Exercise requirements —
**1)** Summarize the passage on non-compete clauses in two sentences.
**2)** In the passage on non-compete clauses, what does Page say courts look for in these clauses?
**3)** Proceed with the passage on non-compete clauses, picking up after its final sentence.

Popular but not always enforceable

Non-compete clauses are very common in employment agreements, along with non-solicitation clauses, but they’re more often negotiated for higher-up positions, says Achkar.

“Almost always, these two clauses are included alongside things like restrictive covenants and intellectual property protections, and all sorts of ‘legal jargon’ that gets entered into agreements.”

But often these agreements are challenged, especially with executive positions, he says.

“A lot of businesses and companies have concerns when their top sales guy, for example, sets up shop down the street, and starts selling the same product or service.”

An earlier B.C. decision provided some clarity as to what’s allowed with such agreements, wrote Stuart Rudner of Rudner Law.

However, the courts usually will not uphold these clauses, particularly when they're not really warranted, like in a lower-level position, says Page.

It’s about the “deterrent effect,” she says, as employees are often concerned about the non-compete clause in their contract if they want to go work for a competitor.

“They're really freaked out… [even though] in most cases, nothing's going happen to them. But they think it's real, and why wouldn't they?”

The non-compete clauses are often seen as a restraint of trade, and usually there’s no justification for that, says Page.

“The courts are going to look for them to be very narrowly drafted, but also very necessary. The employer needs to be actually protecting something. And, usually, they aren't,” she says.

“The court just won't uphold it when it just doesn't make sense, if it’s unreasonably restraining people from working.”

Many non-compete, non-solicitation and confidentiality agreements aren't enforceable, says Laura Williams, founder and principal of Williams HR Law.

But these clauses can be enforceable if they are drafted properly and not overly broad and restrict people from working, says Achkar.

[Dataset excerpt]
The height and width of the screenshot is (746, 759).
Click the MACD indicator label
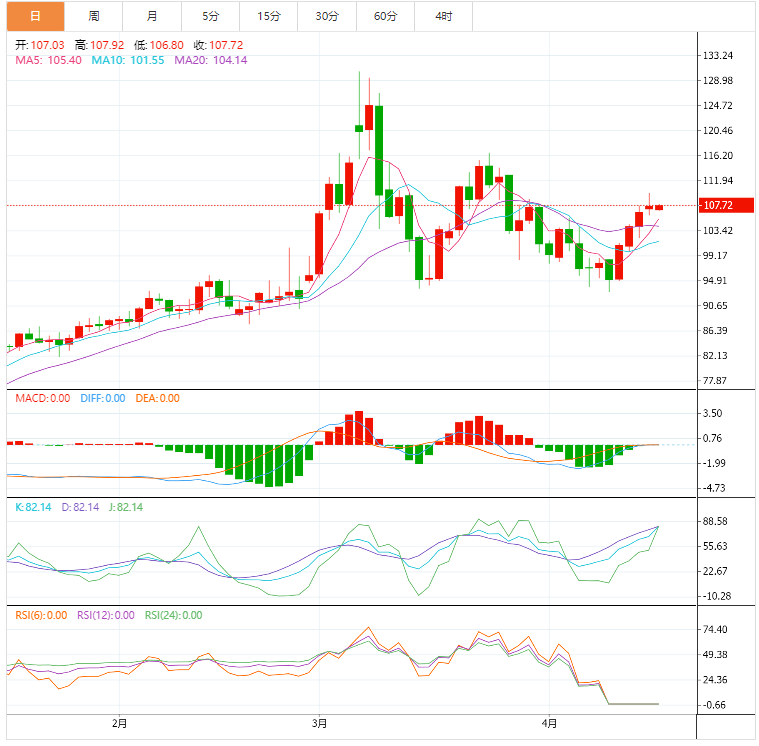pyautogui.click(x=43, y=398)
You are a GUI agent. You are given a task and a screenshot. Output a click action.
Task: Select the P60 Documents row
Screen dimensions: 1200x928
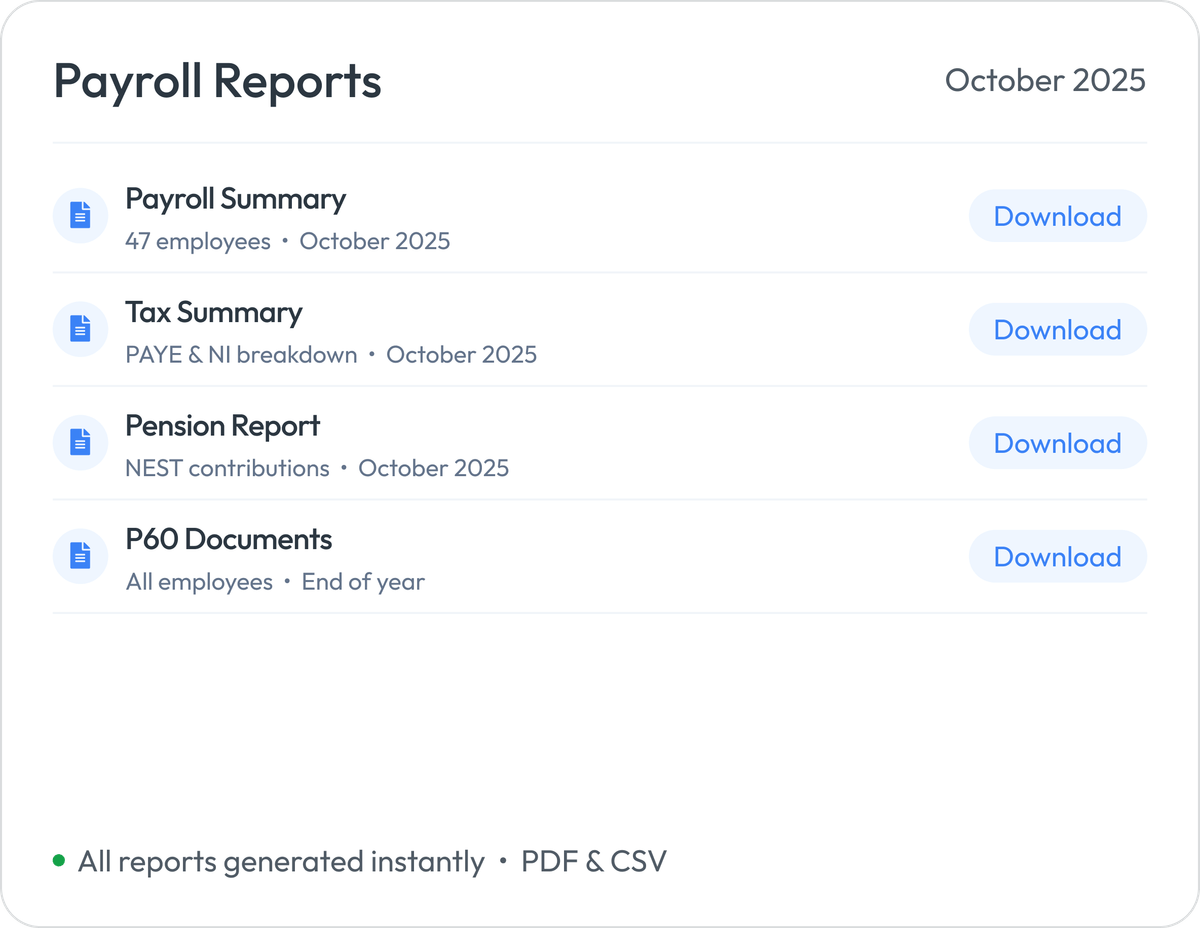tap(229, 539)
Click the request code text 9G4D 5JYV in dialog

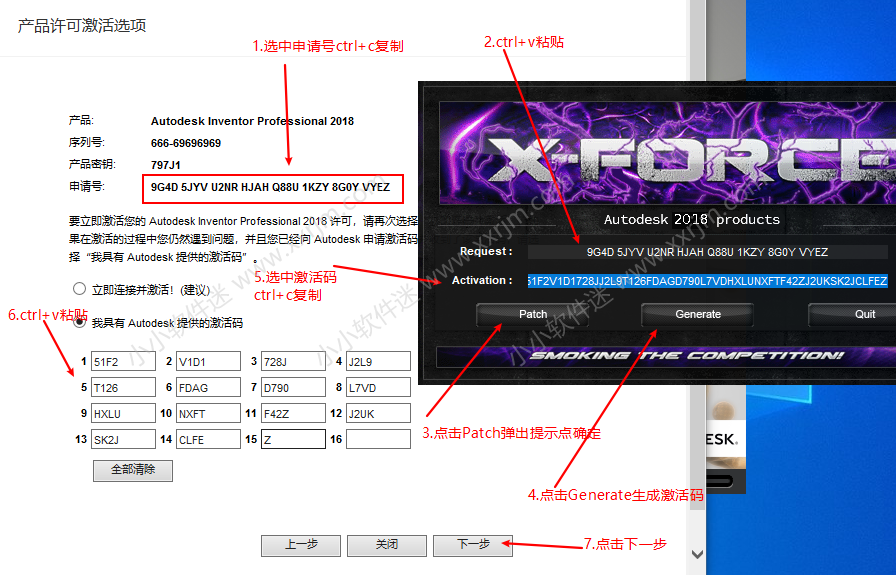[x=270, y=187]
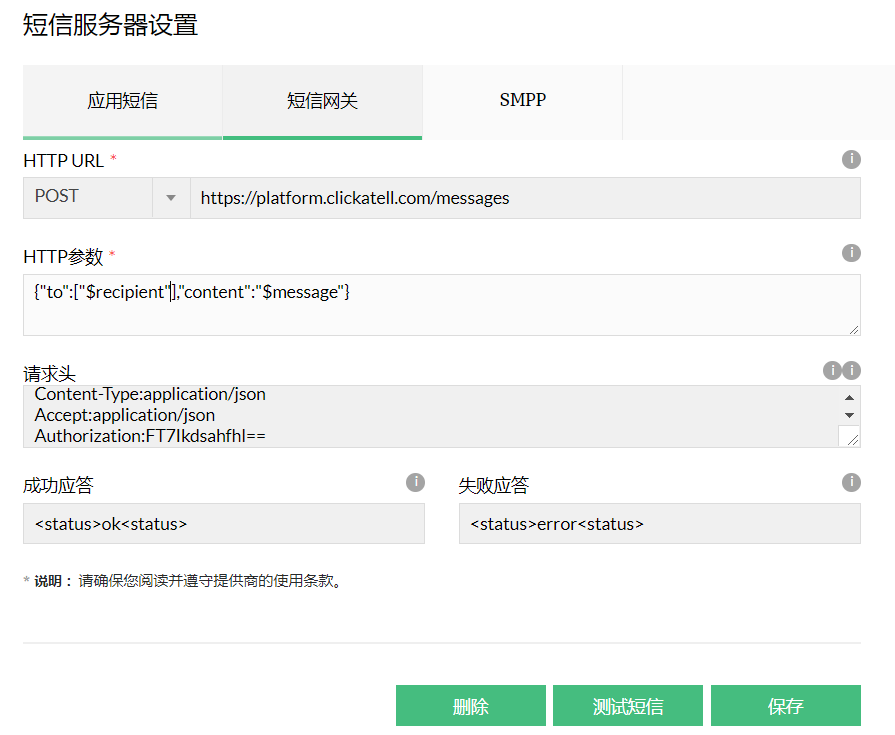Screen dimensions: 895x735
Task: Switch to the 应用短信 tab
Action: (x=122, y=101)
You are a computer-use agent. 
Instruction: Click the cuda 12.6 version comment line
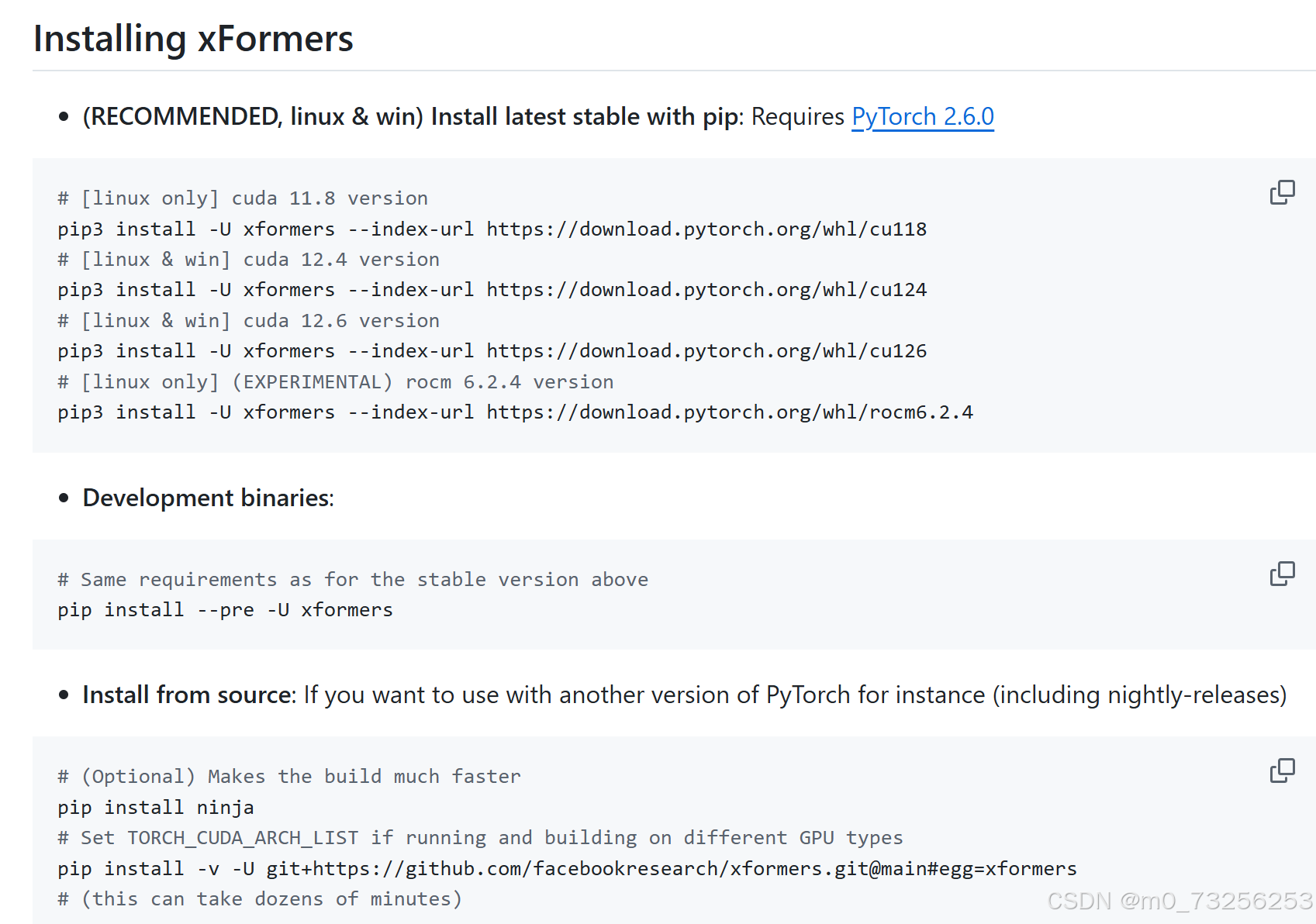248,321
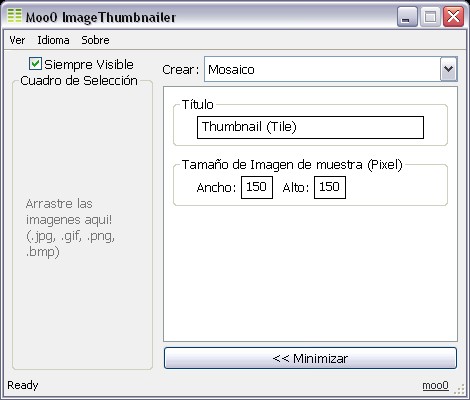Screen dimensions: 470x400
Task: Select the Mosaico combo box field
Action: 331,69
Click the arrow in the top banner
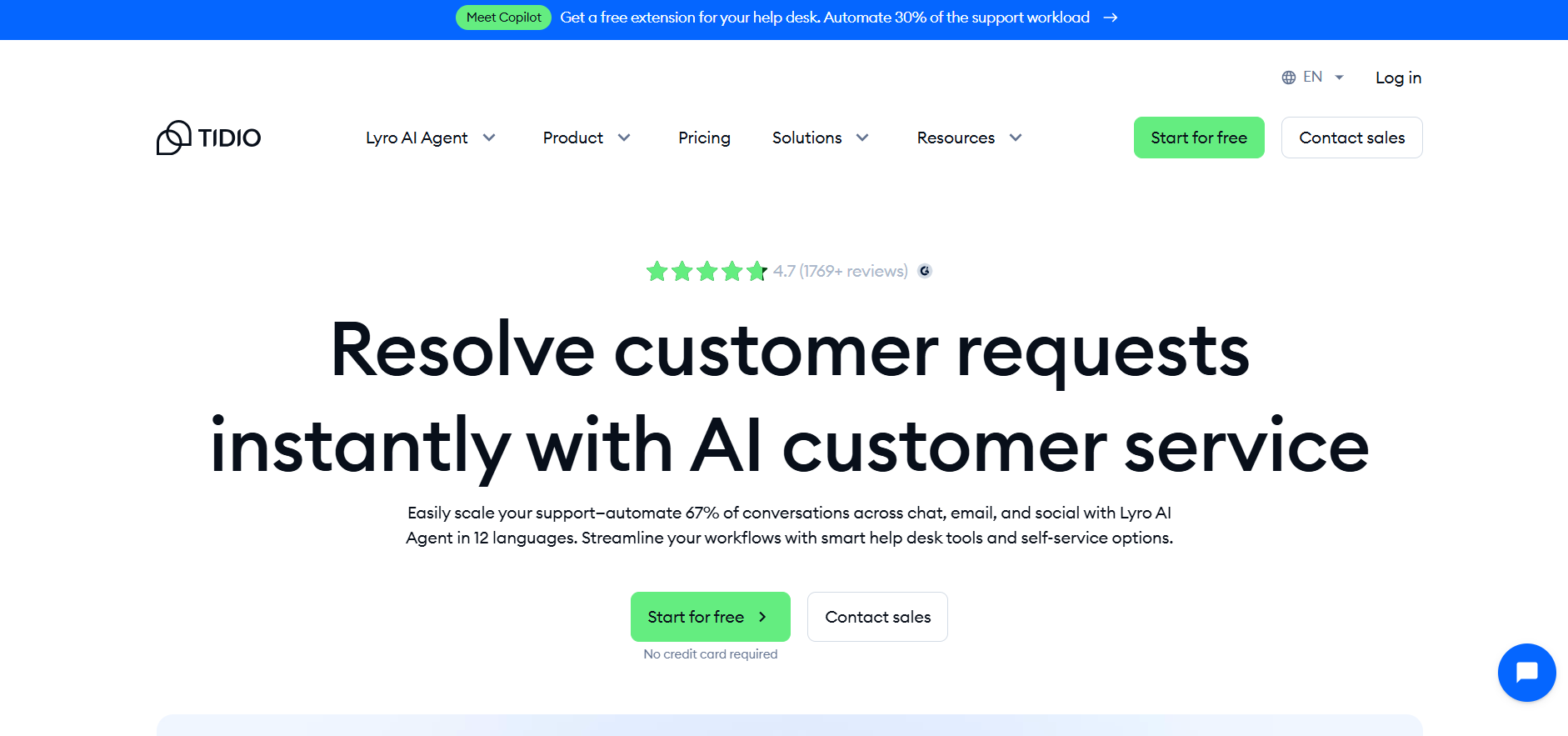The image size is (1568, 736). [x=1111, y=18]
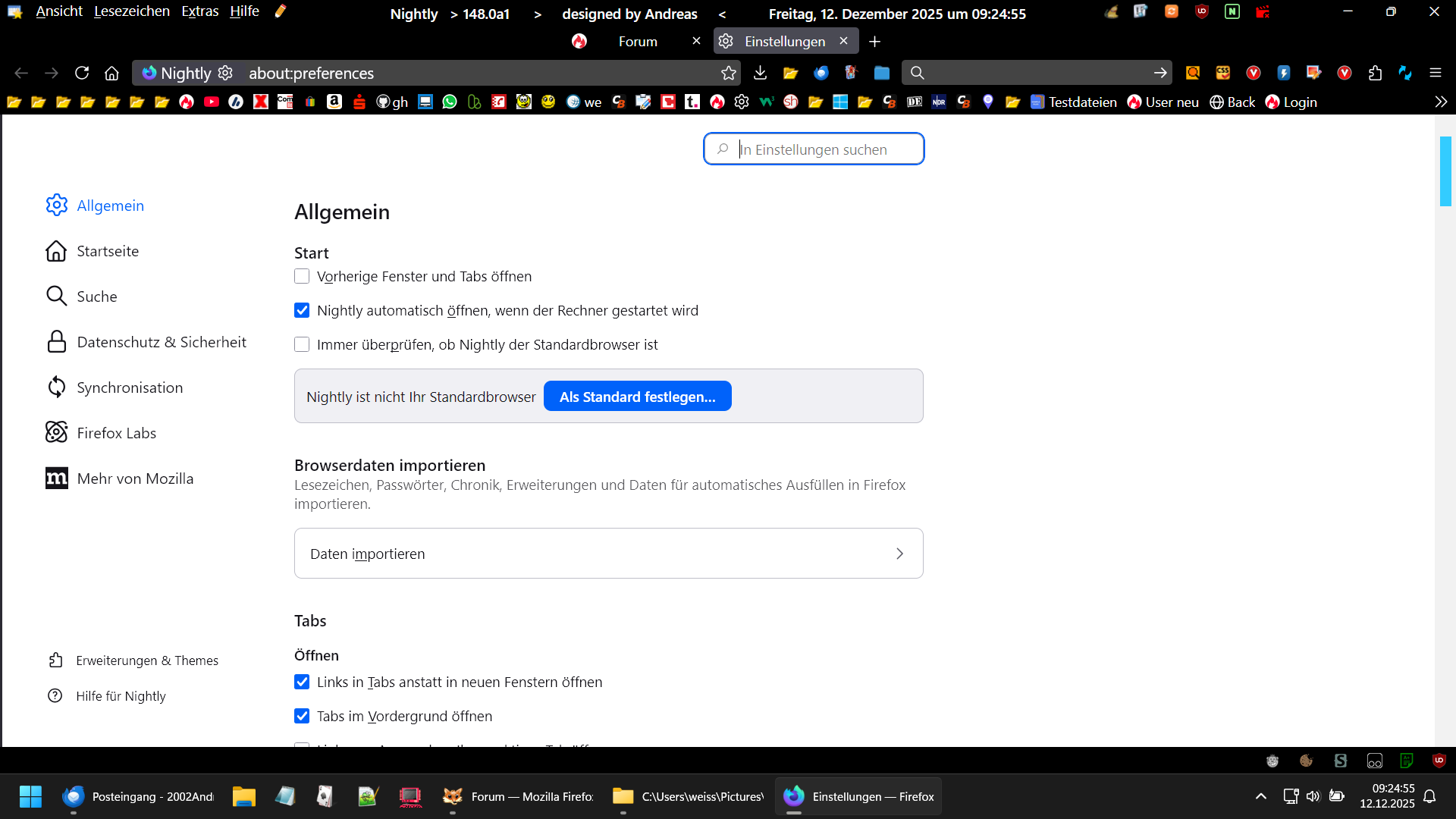This screenshot has width=1456, height=819.
Task: Uncheck Tabs im Vordergrund öffnen
Action: click(x=302, y=716)
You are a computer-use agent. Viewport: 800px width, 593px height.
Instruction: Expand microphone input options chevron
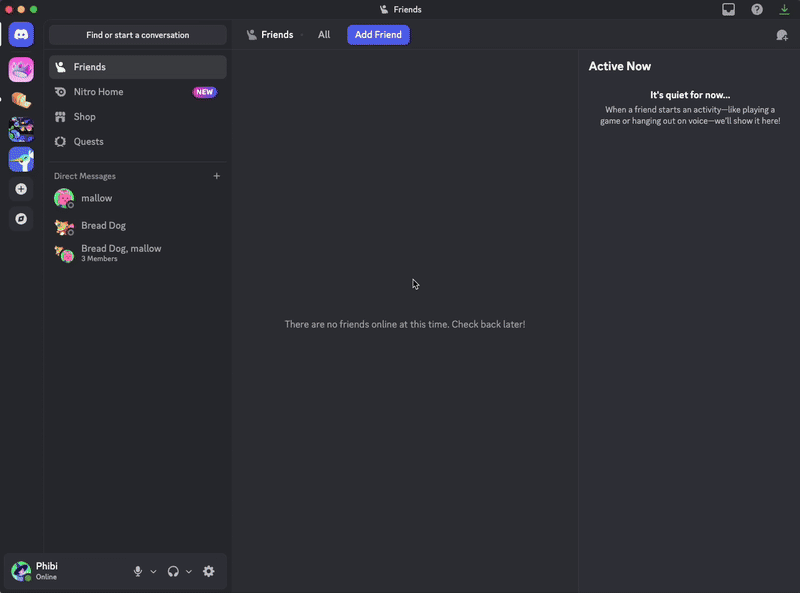coord(153,572)
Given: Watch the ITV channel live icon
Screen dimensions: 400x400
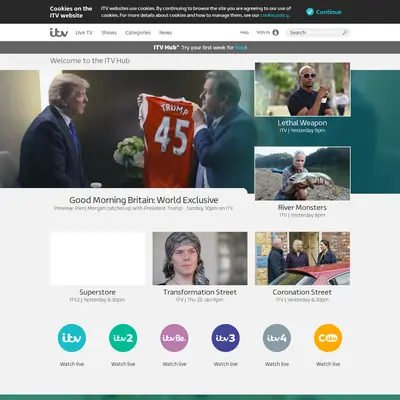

Expected outputs —
**1)** Non-compete clauses are common in employment agreements and are more often negotiated for higher-up positions, but they are frequently challenged, and courts usually will not uphold them, particularly when they are not warranted, as in lower-level positions. Courts look for such clauses to be narrowly drafted and necessary to protect something, though they can be enforceable if drafted properly and not overly broad.

**2)** That they be very narrowly drafted and very necessary, with the employer actually protecting something.

**3)**
“Some of the issues that would make a non-competition [clause] non-enforceable is if it is too long in duration after the end of the employment with a previous employer. Or, for example, it’s too broad in scope [and would] prevent someone from working in all of Canada... Many judges have ruled previously that these are too restricting and make them unenforceable.”

Going forward

Going forward, employers could avoid having a non-competition clause in their employment agreement while protecting themselves in other ways, such as intellectual property provisions, says Achkar.

“If you're in a rush to get employment agreements and you already have ones with non-competitions, then you can always add a new employment agreement midstream subject to conditions. And that's what a lot of employers will have to do.”

Most importantly, employers still can have non-solicit provisions, says Page.

“Those are usually more useful. And employees always have a duty of confidentiality to a former employer. So they can never use the employer’s confidential information against the employer, to work for a competitor. So those two protections, in most cases, I think, are really enough for employers. And those will remain.”

In a 2017 decision, the Ontario Superior Court of Justice (upheld on appeal) found two former employees and their new employer liable for breach of a non-solicitation agreement that the employees had with their former employer.